Last weekend I felt like the princess of Thavite. Our MP (Member of Parliament) is putting on a sports tournament for all the schools in the area, so of course it had to be officially launched. I show up at my trading centre at 10:00am, the advertised start time, my first mistake. We're on Africa time here, Annette, duh! Loitering around with nothing to do is harder than it looks. I was antsy and aimless, but forced myself to stick around. I ended up chatting with some of my students, confirming that the tailor had my measurements, chatting with my landlord, and buying some rape (Chinese rape? What is it called in English?).
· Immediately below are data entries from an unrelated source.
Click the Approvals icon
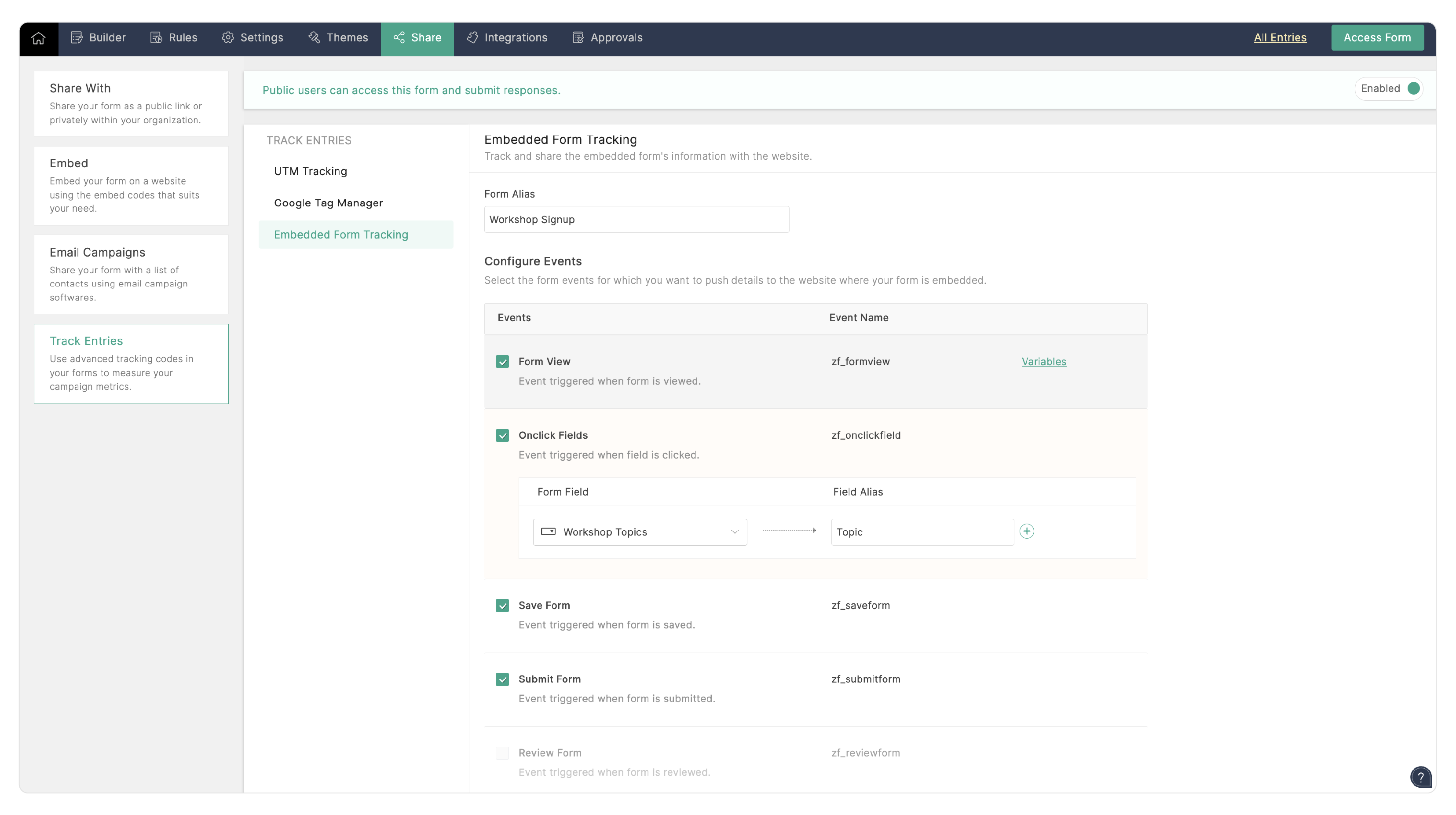Viewport: 1456px width, 815px height. [x=578, y=38]
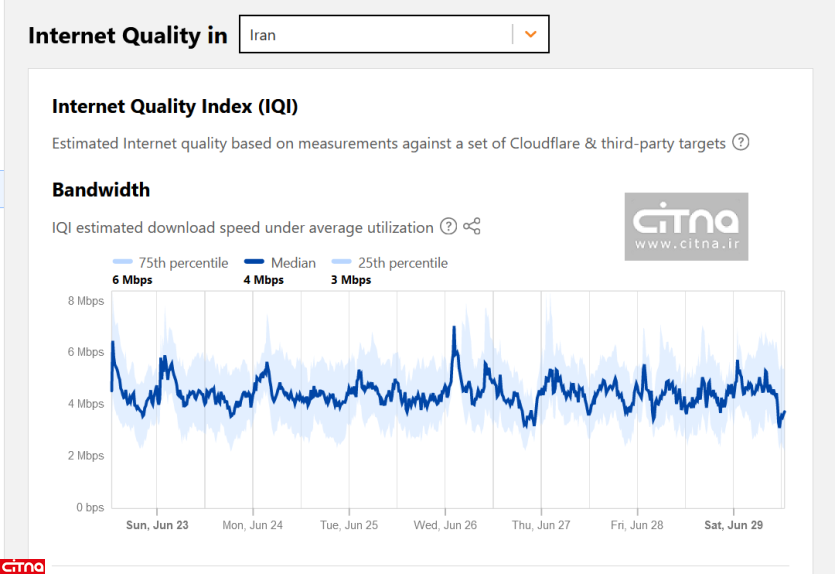Click the Internet Quality Index (IQI) heading

(175, 106)
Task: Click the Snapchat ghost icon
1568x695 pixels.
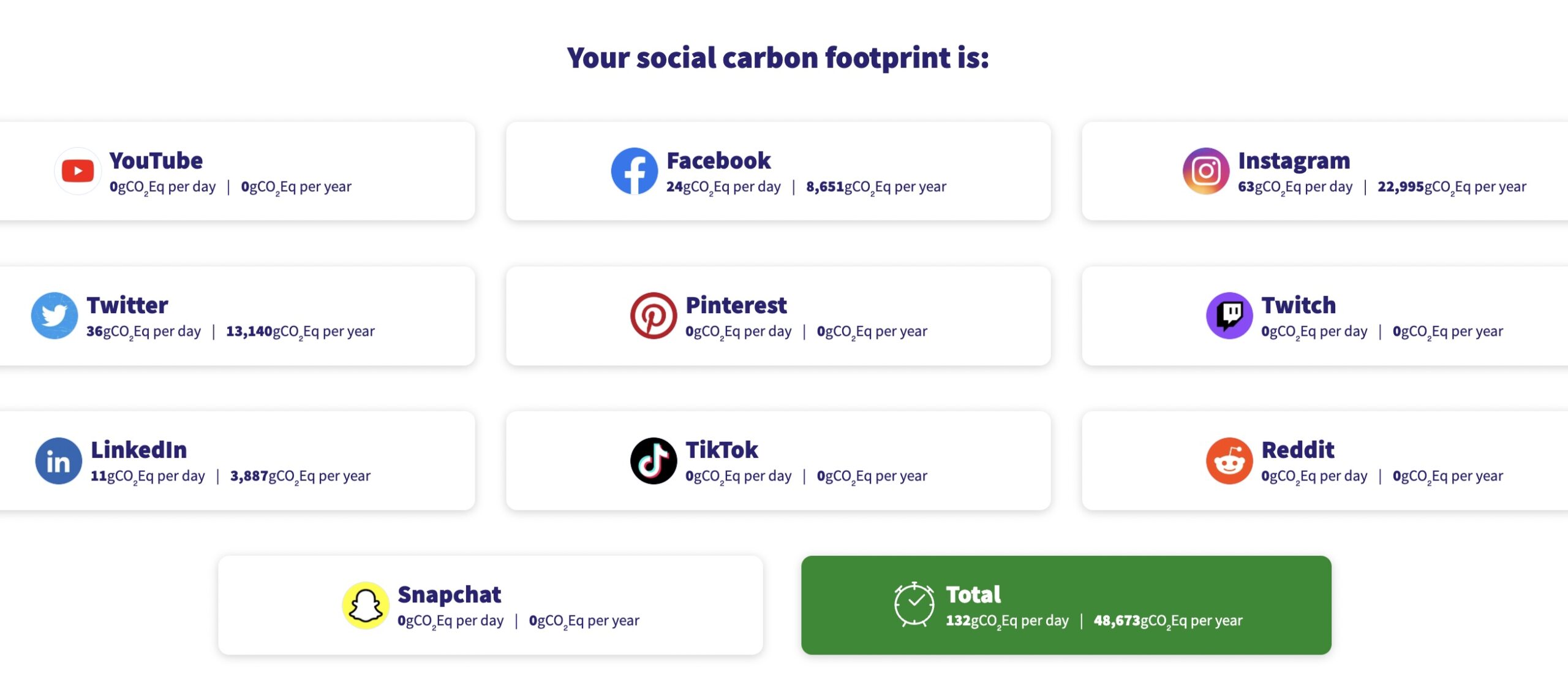Action: (365, 606)
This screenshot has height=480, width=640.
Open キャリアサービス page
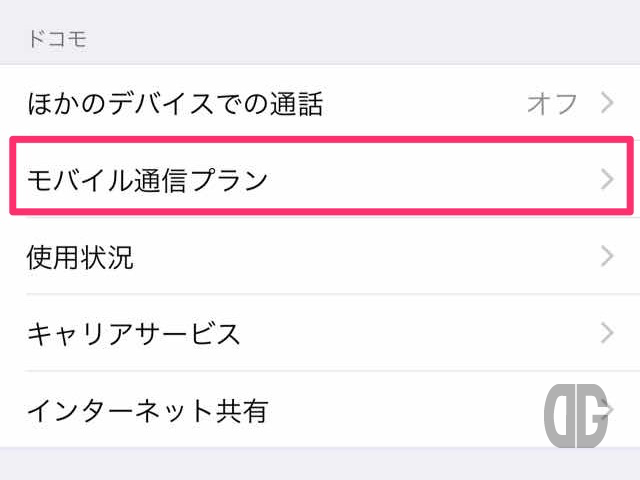pyautogui.click(x=320, y=333)
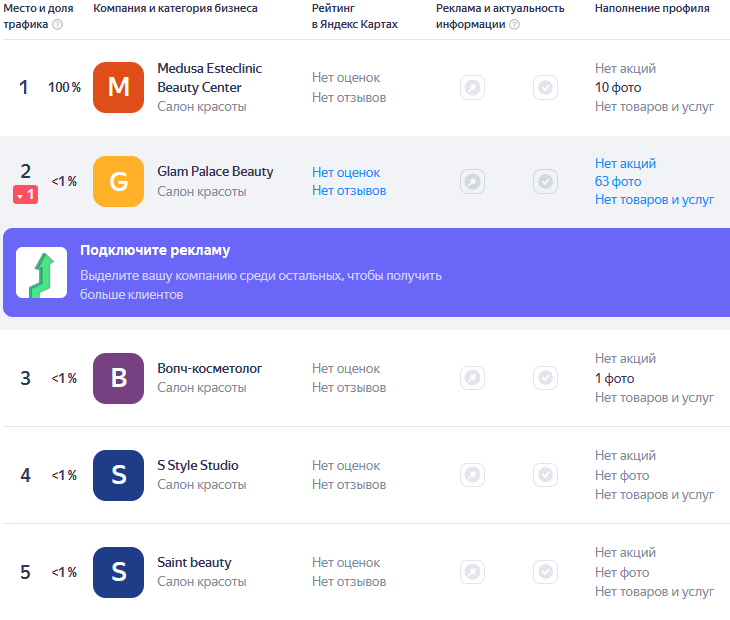Click the yellow G logo of Glam Palace Beauty
The width and height of the screenshot is (730, 620).
click(x=118, y=182)
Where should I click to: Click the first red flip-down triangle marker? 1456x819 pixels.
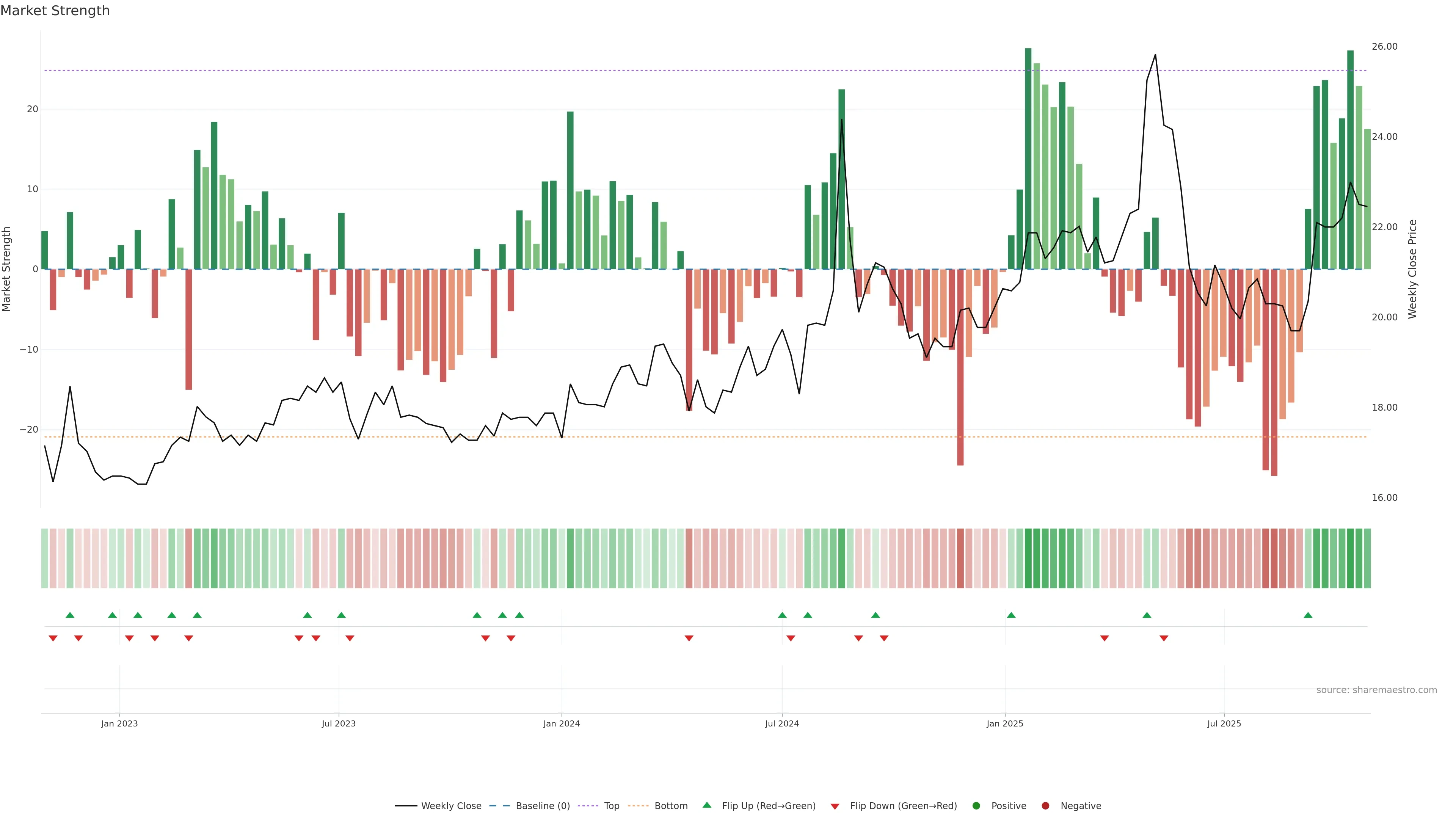pos(53,638)
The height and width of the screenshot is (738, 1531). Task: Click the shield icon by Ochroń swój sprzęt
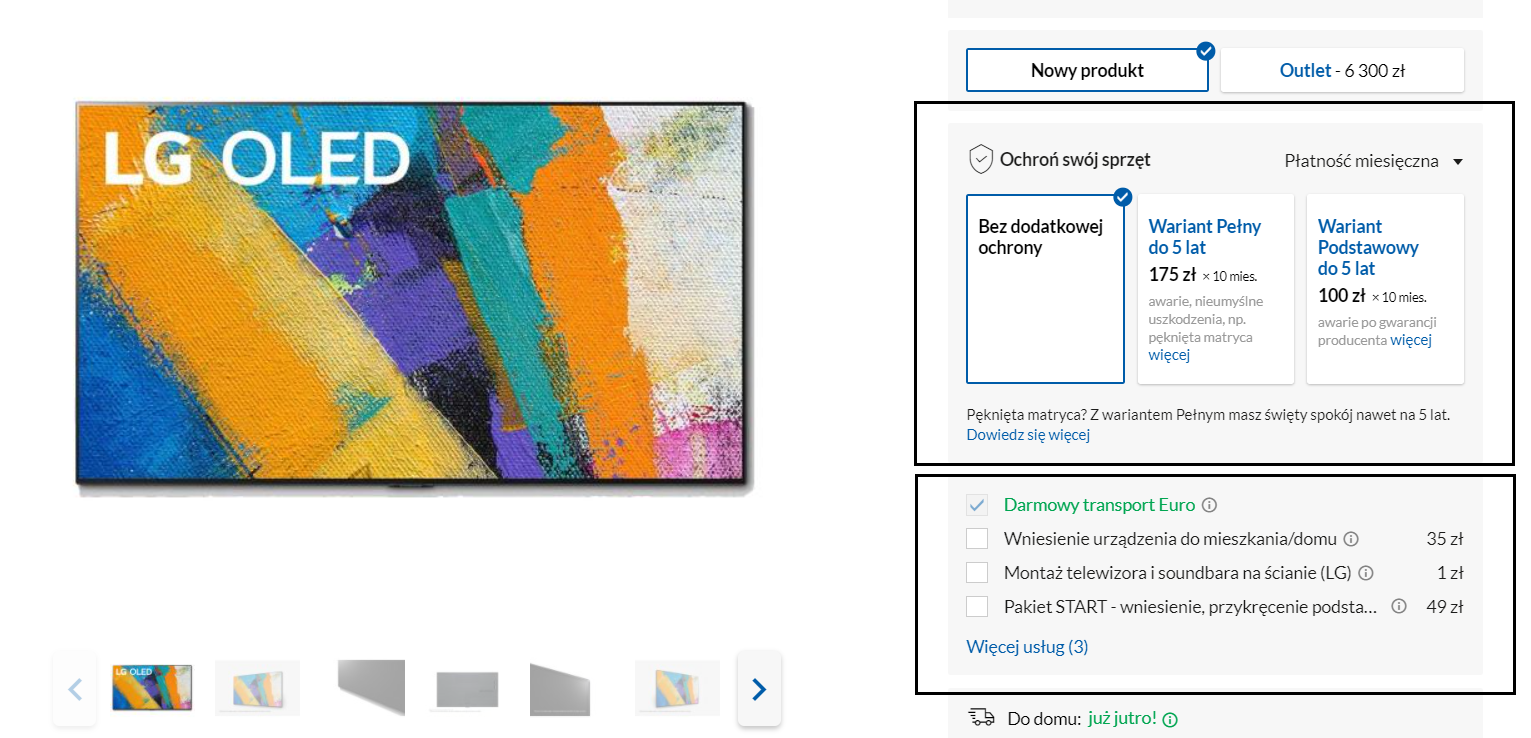981,159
Just when I was giving up and heading home to fix myself lunch, the MP pulled up. It was noon. So I stuck around. I watched a mini game of netball (cousin to basketball, that only girls play) and a game of football (until the ball popped). I sat next to the MP and chatted about oxcarts ("You haven't had those in America for awhile, have you?" he said. "No," I replied) and other things. He told me that Malawi has too many MPs (190-odd), and should cut back. If so much of the government's budget comes from foreign aid, Malawi could save Britain and the US money, or at least put it to better use, by reducing the number of MPs. Interesting, coming from him. Then Sally said the MPs just gave themselves raises. Huh. At one point during the football game the TA (Traditional Authority) rolled up. TAs are chiefs, who have some responsibilities and powers (ruling on local disputes) but are completely separate from the government. Come to find out, the TA for my area is a woman! For a moment I was sitting between her and the MP while they chatted about who knows what. Between the MP and the TA! What does that make me? I felt like royalty, and compared myself to British royals sitting around watching polo or cricket or tennis or some such nonsense, drinking mint juleps, socializing and maybe even squeezing in some official state business. Minus the mint juleps in my case. The MP said he wants to bring some of my students to the Parliament in Lilongwe and that I could come too. That would be so awesome! ...But if I've learned anything in Africa, it's not to hold my breath.

From here


Ellie and I started finishing (paradox) a mural begun by Brittany, the volunteer Ellie replaced. We're painting the Periodic Table of Elements at a secondary school near her town. It's got me excited to paint a mural or two at my school ("We want you to paint something here to remember you by" the Headteacher said). If I can figure out funding, I'm hoping to work on that over the summer. I also want to help with the camps Peace Corps Malawi has been putting on for awhile, Glow and Sky. And get a Girls Club going. I'm also reading like a fiend and trying to run and yoga as much as I can. I also just heard about some hot springs that are apparently just a bikeride away from my site, so I'm hoping to check those out soon! Life is good. It's weird how normal bush living is for me.